TASK
Present every line of the entries below as a numbered list, omitting any blank lines.

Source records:

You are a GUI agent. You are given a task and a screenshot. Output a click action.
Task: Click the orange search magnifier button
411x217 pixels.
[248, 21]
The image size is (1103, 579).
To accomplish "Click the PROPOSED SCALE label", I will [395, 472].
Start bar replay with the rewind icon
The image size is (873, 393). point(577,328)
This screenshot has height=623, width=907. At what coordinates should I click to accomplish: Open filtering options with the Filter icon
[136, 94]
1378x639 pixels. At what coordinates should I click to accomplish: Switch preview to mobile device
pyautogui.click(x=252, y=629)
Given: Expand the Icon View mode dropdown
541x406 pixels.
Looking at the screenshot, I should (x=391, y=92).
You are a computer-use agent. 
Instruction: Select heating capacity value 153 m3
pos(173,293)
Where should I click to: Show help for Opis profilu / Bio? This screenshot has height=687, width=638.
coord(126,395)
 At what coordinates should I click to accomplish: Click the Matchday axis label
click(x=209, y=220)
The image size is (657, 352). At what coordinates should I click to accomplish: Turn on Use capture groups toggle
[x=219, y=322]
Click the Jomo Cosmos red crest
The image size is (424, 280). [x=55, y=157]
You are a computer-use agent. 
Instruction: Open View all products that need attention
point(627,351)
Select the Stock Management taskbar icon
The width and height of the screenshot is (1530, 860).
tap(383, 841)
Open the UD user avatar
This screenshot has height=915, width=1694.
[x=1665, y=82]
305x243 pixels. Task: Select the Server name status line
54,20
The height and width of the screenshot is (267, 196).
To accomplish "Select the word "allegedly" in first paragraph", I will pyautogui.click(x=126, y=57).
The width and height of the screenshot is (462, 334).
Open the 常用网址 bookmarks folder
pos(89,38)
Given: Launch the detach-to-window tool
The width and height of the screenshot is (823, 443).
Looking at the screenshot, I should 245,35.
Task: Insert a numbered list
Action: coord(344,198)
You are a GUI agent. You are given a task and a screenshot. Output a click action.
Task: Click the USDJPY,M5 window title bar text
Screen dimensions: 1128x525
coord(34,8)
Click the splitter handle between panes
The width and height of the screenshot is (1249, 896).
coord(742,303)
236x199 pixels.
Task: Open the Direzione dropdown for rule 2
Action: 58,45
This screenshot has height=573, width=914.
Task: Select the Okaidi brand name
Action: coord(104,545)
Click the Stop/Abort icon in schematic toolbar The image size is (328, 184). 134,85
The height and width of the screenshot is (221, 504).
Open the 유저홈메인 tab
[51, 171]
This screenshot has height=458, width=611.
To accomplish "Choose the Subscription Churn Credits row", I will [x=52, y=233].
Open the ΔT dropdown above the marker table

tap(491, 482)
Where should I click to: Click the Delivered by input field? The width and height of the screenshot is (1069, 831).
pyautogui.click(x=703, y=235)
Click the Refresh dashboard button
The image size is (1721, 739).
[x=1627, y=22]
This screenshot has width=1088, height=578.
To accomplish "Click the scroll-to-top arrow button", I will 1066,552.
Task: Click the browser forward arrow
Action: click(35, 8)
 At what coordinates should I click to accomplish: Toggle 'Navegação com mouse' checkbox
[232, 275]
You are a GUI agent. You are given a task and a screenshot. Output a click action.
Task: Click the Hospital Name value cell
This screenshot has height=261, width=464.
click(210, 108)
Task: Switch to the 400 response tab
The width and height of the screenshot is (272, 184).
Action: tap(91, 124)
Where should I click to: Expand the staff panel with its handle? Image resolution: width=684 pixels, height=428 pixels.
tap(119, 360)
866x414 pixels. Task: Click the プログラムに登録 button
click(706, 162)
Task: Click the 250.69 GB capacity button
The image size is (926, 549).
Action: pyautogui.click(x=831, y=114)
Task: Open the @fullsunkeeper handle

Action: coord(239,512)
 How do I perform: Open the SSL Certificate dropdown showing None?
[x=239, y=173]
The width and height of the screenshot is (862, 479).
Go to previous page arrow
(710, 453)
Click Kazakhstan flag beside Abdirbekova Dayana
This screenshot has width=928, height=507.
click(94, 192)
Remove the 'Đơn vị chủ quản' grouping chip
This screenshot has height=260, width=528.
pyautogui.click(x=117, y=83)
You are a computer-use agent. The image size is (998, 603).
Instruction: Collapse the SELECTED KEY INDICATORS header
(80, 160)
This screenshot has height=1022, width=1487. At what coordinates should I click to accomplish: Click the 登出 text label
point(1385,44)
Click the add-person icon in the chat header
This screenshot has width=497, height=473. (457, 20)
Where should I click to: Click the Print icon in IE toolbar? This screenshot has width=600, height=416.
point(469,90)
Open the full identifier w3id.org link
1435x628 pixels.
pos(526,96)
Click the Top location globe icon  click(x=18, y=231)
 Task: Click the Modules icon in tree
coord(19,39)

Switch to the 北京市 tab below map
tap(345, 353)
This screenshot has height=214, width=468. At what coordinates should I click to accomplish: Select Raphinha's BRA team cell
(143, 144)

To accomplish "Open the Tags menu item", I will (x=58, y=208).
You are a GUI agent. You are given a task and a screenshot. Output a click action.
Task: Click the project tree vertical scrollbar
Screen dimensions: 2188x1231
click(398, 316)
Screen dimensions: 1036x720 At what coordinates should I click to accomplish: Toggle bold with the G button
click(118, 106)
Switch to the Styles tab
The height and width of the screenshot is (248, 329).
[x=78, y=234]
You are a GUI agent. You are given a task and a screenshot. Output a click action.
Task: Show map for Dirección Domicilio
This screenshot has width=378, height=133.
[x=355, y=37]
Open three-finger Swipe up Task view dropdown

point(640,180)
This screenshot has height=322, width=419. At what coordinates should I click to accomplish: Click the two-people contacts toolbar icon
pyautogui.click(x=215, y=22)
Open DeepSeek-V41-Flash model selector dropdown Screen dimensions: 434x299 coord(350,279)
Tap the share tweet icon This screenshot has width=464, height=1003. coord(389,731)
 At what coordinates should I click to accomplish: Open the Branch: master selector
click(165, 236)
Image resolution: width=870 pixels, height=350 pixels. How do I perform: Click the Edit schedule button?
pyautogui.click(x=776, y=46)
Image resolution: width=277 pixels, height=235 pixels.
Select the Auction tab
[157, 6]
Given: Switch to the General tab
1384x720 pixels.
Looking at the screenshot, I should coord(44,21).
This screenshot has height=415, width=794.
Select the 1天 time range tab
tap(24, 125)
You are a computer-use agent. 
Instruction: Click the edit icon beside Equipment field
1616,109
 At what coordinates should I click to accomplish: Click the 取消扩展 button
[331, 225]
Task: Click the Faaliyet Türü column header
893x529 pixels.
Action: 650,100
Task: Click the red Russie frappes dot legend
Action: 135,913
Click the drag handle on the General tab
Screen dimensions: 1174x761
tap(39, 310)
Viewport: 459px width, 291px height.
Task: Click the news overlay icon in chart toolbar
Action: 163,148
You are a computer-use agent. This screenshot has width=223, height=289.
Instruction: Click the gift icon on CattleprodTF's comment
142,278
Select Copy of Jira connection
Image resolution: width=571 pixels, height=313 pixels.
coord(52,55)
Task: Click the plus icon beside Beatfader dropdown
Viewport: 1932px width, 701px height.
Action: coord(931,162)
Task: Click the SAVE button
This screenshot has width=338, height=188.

RESPONSE
1. You are a GUI agent. You are given a task and a screenshot. Output a click action.
2. Task: Click the orange search magnifier button
3. 411x217 pixels.
4. [248, 21]
5. The image size is (1103, 579).
6. To accomplish "Click the PROPOSED SCALE label", I will [395, 472].
7. Start bar replay with the rewind icon
8. The image size is (873, 393). point(577,328)
9. This screenshot has height=623, width=907. At what coordinates should I click to accomplish: Open filtering options with the Filter icon
10. [136, 94]
11. 1378x639 pixels. At what coordinates should I click to accomplish: Switch preview to mobile device
12. pyautogui.click(x=252, y=629)
13. Given: Expand the Icon View mode dropdown
14. 541x406 pixels.
15. Looking at the screenshot, I should (x=391, y=92).
16. You are a computer-use agent. 
17. Instruction: Select heating capacity value 153 m3
18. pos(173,293)
19. Where should I click to: Show help for Opis profilu / Bio? This screenshot has height=687, width=638.
20. coord(126,395)
21.  At what coordinates should I click to accomplish: Click the Matchday axis label
22. click(x=209, y=220)
23. The image size is (657, 352). At what coordinates should I click to accomplish: Turn on Use capture groups toggle
24. [x=219, y=322]
25. Click the Jomo Cosmos red crest
26. The image size is (424, 280). [x=55, y=157]
27. You are a computer-use agent. 
28. Instruction: Open View all products that need attention
29. point(627,351)
30. Select the Stock Management taskbar icon
31. The width and height of the screenshot is (1530, 860).
32. tap(383, 841)
33. Open the UD user avatar
34. This screenshot has height=915, width=1694.
35. [x=1665, y=82]
36. 305x243 pixels. Task: Select the Server name status line
37. 54,20
38. The height and width of the screenshot is (267, 196).
39. To accomplish "Select the word "allegedly" in first paragraph", I will pyautogui.click(x=126, y=57).
40. The width and height of the screenshot is (462, 334).
41. Open the 常用网址 bookmarks folder
42. pos(89,38)
43. Given: Launch the detach-to-window tool
44. The width and height of the screenshot is (823, 443).
45. Looking at the screenshot, I should 245,35.
46. Task: Insert a numbered list
47. Action: coord(344,198)
48. You are a GUI agent. You are given a task and a screenshot. Output a click action.
49. Task: Click the USDJPY,M5 window title bar text
50. Screen dimensions: 1128x525
51. coord(34,8)
52. Click the splitter handle between panes
53. The width and height of the screenshot is (1249, 896).
54. coord(742,303)
55. 236x199 pixels.
56. Task: Open the Direzione dropdown for rule 2
57. Action: 58,45
58. This screenshot has height=573, width=914.
59. Task: Select the Okaidi brand name
60. Action: coord(104,545)
61. Click the Stop/Abort icon in schematic toolbar The image size is (328, 184). 134,85
62. The height and width of the screenshot is (221, 504).
63. Open the 유저홈메인 tab
64. [51, 171]
65. This screenshot has height=458, width=611.
66. To accomplish "Choose the Subscription Churn Credits row", I will [x=52, y=233].
67. Open the ΔT dropdown above the marker table
68. tap(491, 482)
69. Where should I click to: Click the Delivered by input field? The width and height of the screenshot is (1069, 831).
70. pyautogui.click(x=703, y=235)
71. Click the Refresh dashboard button
72. The image size is (1721, 739).
73. [x=1627, y=22]
74. This screenshot has width=1088, height=578.
75. To accomplish "Click the scroll-to-top arrow button", I will 1066,552.
76. Task: Click the browser forward arrow
77. Action: click(35, 8)
78.  At what coordinates should I click to accomplish: Toggle 'Navegação com mouse' checkbox
79. [232, 275]
80. You are a GUI agent. You are given a task and a screenshot. Output a click action.
81. Task: Click the Hospital Name value cell
82. This screenshot has height=261, width=464.
83. click(210, 108)
84. Task: Switch to the 400 response tab
85. The width and height of the screenshot is (272, 184).
86. Action: tap(91, 124)
87. Where should I click to: Expand the staff panel with its handle? Image resolution: width=684 pixels, height=428 pixels.
88. tap(119, 360)
89. 866x414 pixels. Task: Click the プログラムに登録 button
90. click(706, 162)
91. Task: Click the 250.69 GB capacity button
92. The image size is (926, 549).
93. Action: pyautogui.click(x=831, y=114)
94. Task: Open the @fullsunkeeper handle
95. Action: coord(239,512)
96.  How do I perform: Open the SSL Certificate dropdown showing None?
97. [x=239, y=173]
98. The width and height of the screenshot is (862, 479).
99. Go to previous page arrow
100. (710, 453)
101. Click Kazakhstan flag beside Abdirbekova Dayana
102. This screenshot has width=928, height=507.
103. click(94, 192)
104. Remove the 'Đơn vị chủ quản' grouping chip
105. This screenshot has height=260, width=528.
106. pyautogui.click(x=117, y=83)
107. You are a computer-use agent. The image size is (998, 603).
108. Instruction: Collapse the SELECTED KEY INDICATORS header
109. (80, 160)
110. This screenshot has height=1022, width=1487. At what coordinates should I click to accomplish: Click the 登出 text label
111. point(1385,44)
112. Click the add-person icon in the chat header
113. This screenshot has width=497, height=473. (457, 20)
114. Where should I click to: Click the Print icon in IE toolbar? This screenshot has width=600, height=416.
115. point(469,90)
116. Open the full identifier w3id.org link
117. 1435x628 pixels.
118. pos(526,96)
119. Click the Top location globe icon  click(x=18, y=231)
120.  Task: Click the Modules icon in tree
121. coord(19,39)
122. Switch to the 北京市 tab below map
123. tap(345, 353)
124. This screenshot has height=214, width=468. At what coordinates should I click to accomplish: Select Raphinha's BRA team cell
125. (143, 144)
126. To accomplish "Open the Tags menu item", I will (x=58, y=208).
127. You are a GUI agent. You are given a task and a screenshot. Output a click action.
128. Task: Click the project tree vertical scrollbar
129. Screen dimensions: 2188x1231
130. click(398, 316)
131. Screen dimensions: 1036x720 At what coordinates should I click to accomplish: Toggle bold with the G button
132. click(118, 106)
133. Switch to the Styles tab
134. The height and width of the screenshot is (248, 329).
135. [x=78, y=234]
136. You are a GUI agent. You are given a task and a screenshot. Output a click action.
137. Task: Show map for Dirección Domicilio
138. This screenshot has width=378, height=133.
139. [x=355, y=37]
140. Open three-finger Swipe up Task view dropdown
141. point(640,180)
142. This screenshot has height=322, width=419. At what coordinates should I click to accomplish: Click the two-people contacts toolbar icon
143. pyautogui.click(x=215, y=22)
144. Open DeepSeek-V41-Flash model selector dropdown Screen dimensions: 434x299 coord(350,279)
145. Tap the share tweet icon This screenshot has width=464, height=1003. coord(389,731)
146.  At what coordinates should I click to accomplish: Open the Branch: master selector
147. click(165, 236)
148. Image resolution: width=870 pixels, height=350 pixels. How do I perform: Click the Edit schedule button?
149. pyautogui.click(x=776, y=46)
150. Image resolution: width=277 pixels, height=235 pixels.
151. Select the Auction tab
152. [157, 6]
153. Given: Switch to the General tab
154. 1384x720 pixels.
155. Looking at the screenshot, I should coord(44,21).
156. This screenshot has height=415, width=794.
157. Select the 1天 time range tab
158. tap(24, 125)
159. You are a computer-use agent. 
160. Instruction: Click the edit icon beside Equipment field
161. 1616,109
162.  At what coordinates should I click to accomplish: Click the 取消扩展 button
163. [331, 225]
164. Task: Click the Faaliyet Türü column header
165. 893x529 pixels.
166. Action: 650,100
167. Task: Click the red Russie frappes dot legend
168. Action: 135,913
169. Click the drag handle on the General tab
170. Screen dimensions: 1174x761
171. tap(39, 310)
172. Viewport: 459px width, 291px height.
173. Task: Click the news overlay icon in chart toolbar
174. Action: 163,148
175. You are a computer-use agent. This screenshot has width=223, height=289.
176. Instruction: Click the gift icon on CattleprodTF's comment
177. 142,278
178. Select Copy of Jira connection
179. Image resolution: width=571 pixels, height=313 pixels.
180. coord(52,55)
181. Task: Click the plus icon beside Beatfader dropdown
182. Viewport: 1932px width, 701px height.
183. Action: coord(931,162)
184. Task: Click the SAVE button
185. This screenshot has width=338, height=188.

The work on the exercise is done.